⟨

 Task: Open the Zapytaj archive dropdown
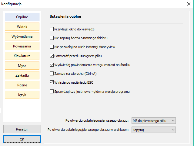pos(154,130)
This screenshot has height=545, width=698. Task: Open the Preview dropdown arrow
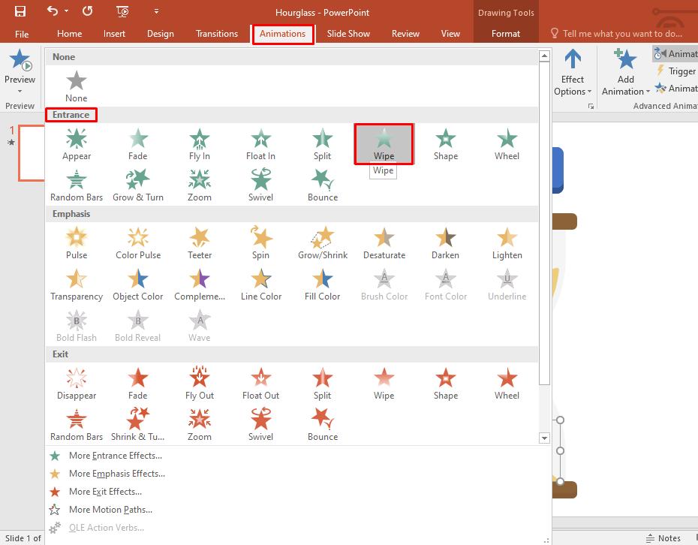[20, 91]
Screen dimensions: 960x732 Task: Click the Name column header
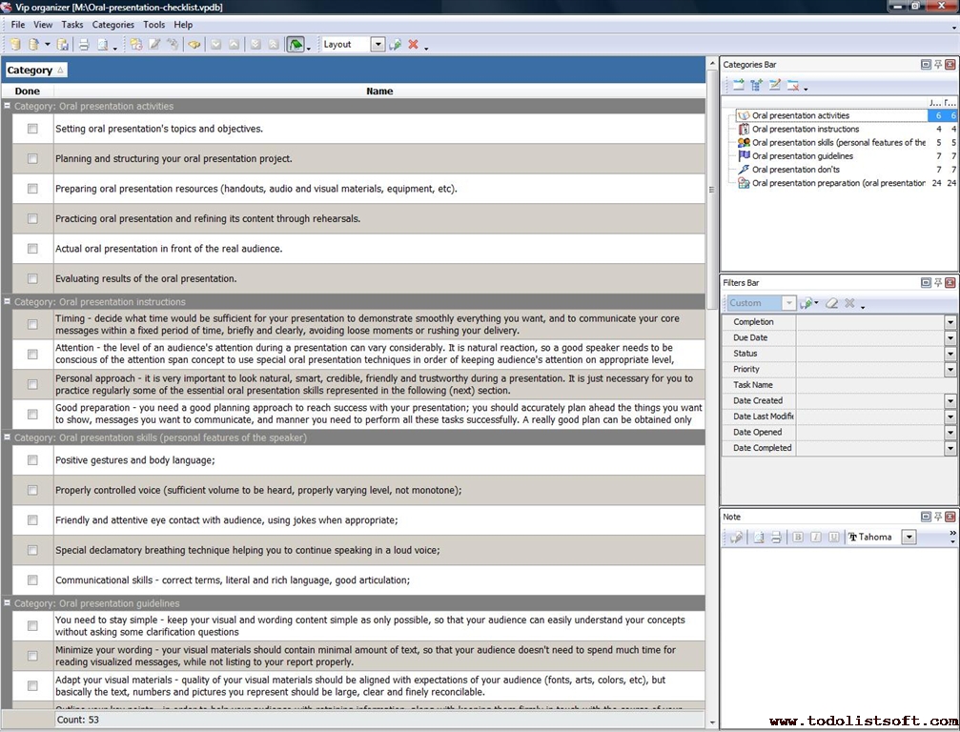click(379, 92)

⟩

__DIRECTIONS FOR THIS TASK__. Reproduce the three rows above word for word, including each coordinate answer, and omit the pictures.

__TASK SOLUTION__.
 Task: Open the Zapytaj archive dropdown
pos(154,130)
This screenshot has height=545, width=698. Task: Open the Preview dropdown arrow
[20, 91]
Screen dimensions: 960x732 Task: Click the Name column header
click(379, 92)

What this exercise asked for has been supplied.